Под утро стало прохладней.
Проснувшись, я заметил исчезновение моего ботинка. Его, оказывается. утащил мой верный друг. Помощники сладко спали. Я же поспешил сделать несколько фотоснимков, пока солнечные лучи рельефно выделяли тени на глиняных горах.
После душной ночи комары не унимались. Вдруг неожиданно со всех 13 сторон к лагерю поползли клещи-гиаломы. Они мчались на длинных полусогнутых ногах с величайшей поспешностью, будто соревнуясь друг с другом, откуда-то издалека, почуяв нас на этой голой площадке при помощи каких-то таинственных органов.
Клещи-гиаломы меня давно интересовали. Их чуткость была загадочной. При помощи простых экспериментов можно было доказать, что ни обоняние, ни зрение не служило этим кровососам для поисков жертв. Но может быть, они руководствовались инфракрасным излучением, хотя и против этого довода нашлись аргументы. После моих статей и очерков об этом клеще им заинтересовались физики. Но они не могли прийти к единому мнению. Клещ-гиалома по-прежнему остался загадкой, которую, может быть, разрешат только будущие исследователи. Для человека они почти не опасны и присасываются к нему исключительно редко.
Наспех приготовив завтрак — аппетита не было ни у кого, — мы пошли на разведку.

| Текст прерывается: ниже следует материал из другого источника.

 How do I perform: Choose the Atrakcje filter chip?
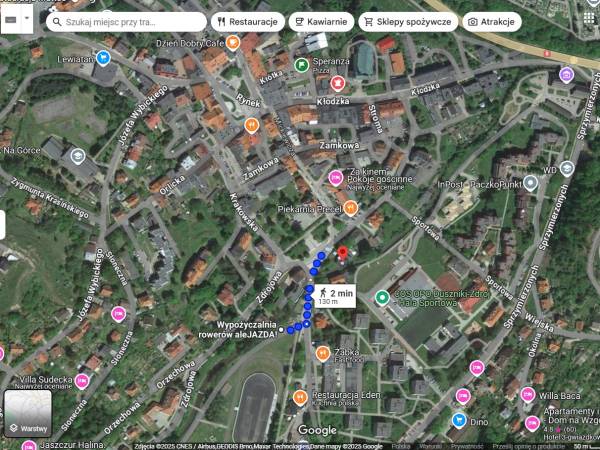(x=491, y=21)
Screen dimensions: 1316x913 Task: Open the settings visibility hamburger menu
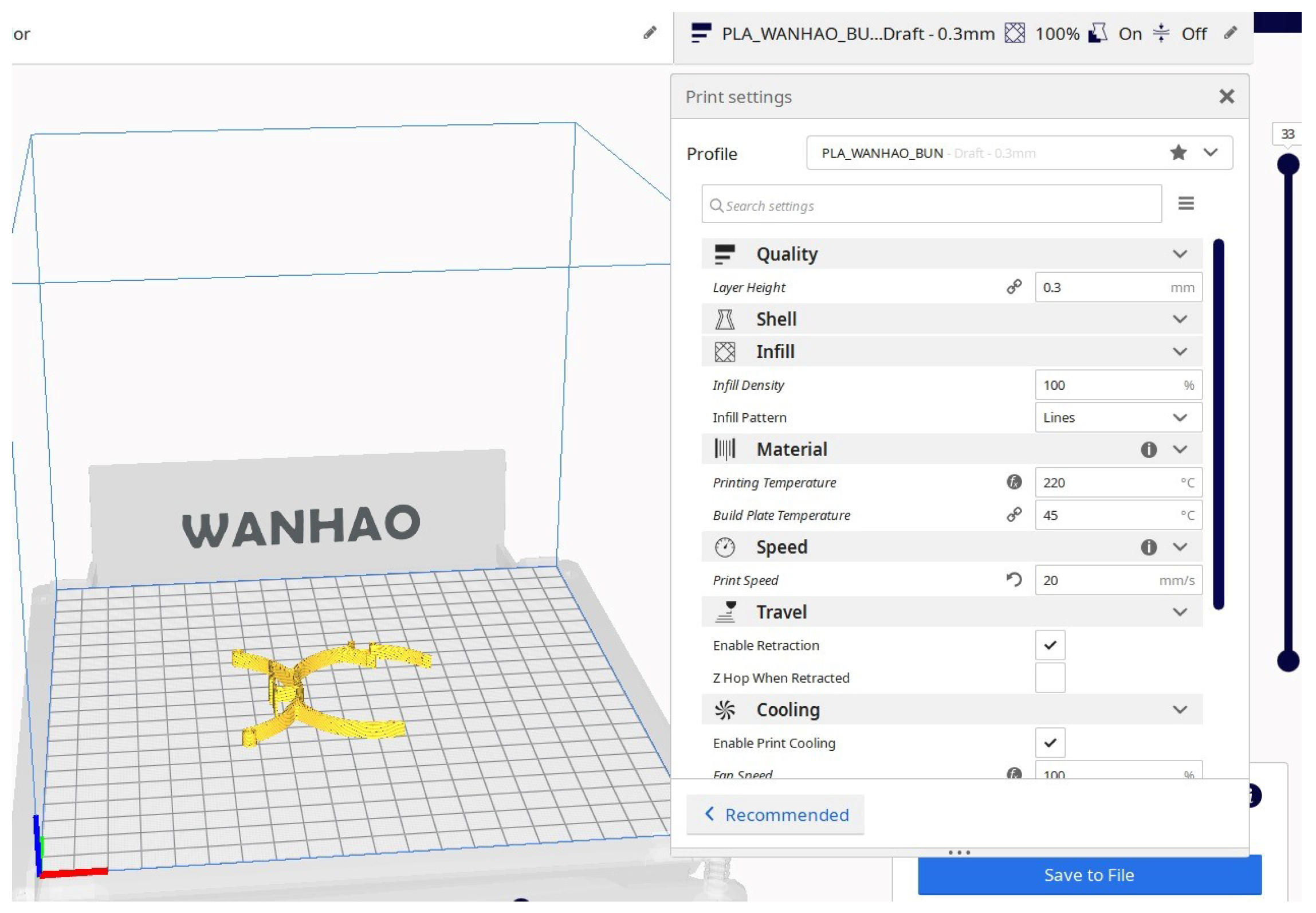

В начале ущелья располагался небольшой массив песчаных барханов. На них рос зеленый саксаул. Никто его никогда не трогал, не ломал. Рос он, как в заповеднике Я взбираюсь на крутой берег сухого русла, иду по чистому гладкому песку. И сразу же из-под ног взметнулся песок и по нему устремилась крупная ящерица — ушастая круглоголовка. Я отрезал ей путь отступления, и она, приняв мой маневр за проявление недружелюбия, раскрыла свою большую пасть, раздула что-то похожее на уши, слегка подскочила ко мне — «испугала»! Потом, улучив момент, помчалась по песку и мгновенно в нем потонула, оставив на его поверхности едва заметный след погружения. Я не стал ее больше беспокоить, хотя знал — лежит она в песке, затаившись, под самой его поверхностью.
Свое название — ушастая круглоголовка — эта ящерица получила за широкие складки в углах рта, которые, раскрываясь, создают ложное впечатление. К ушам эти складки не имеют никакого отношения.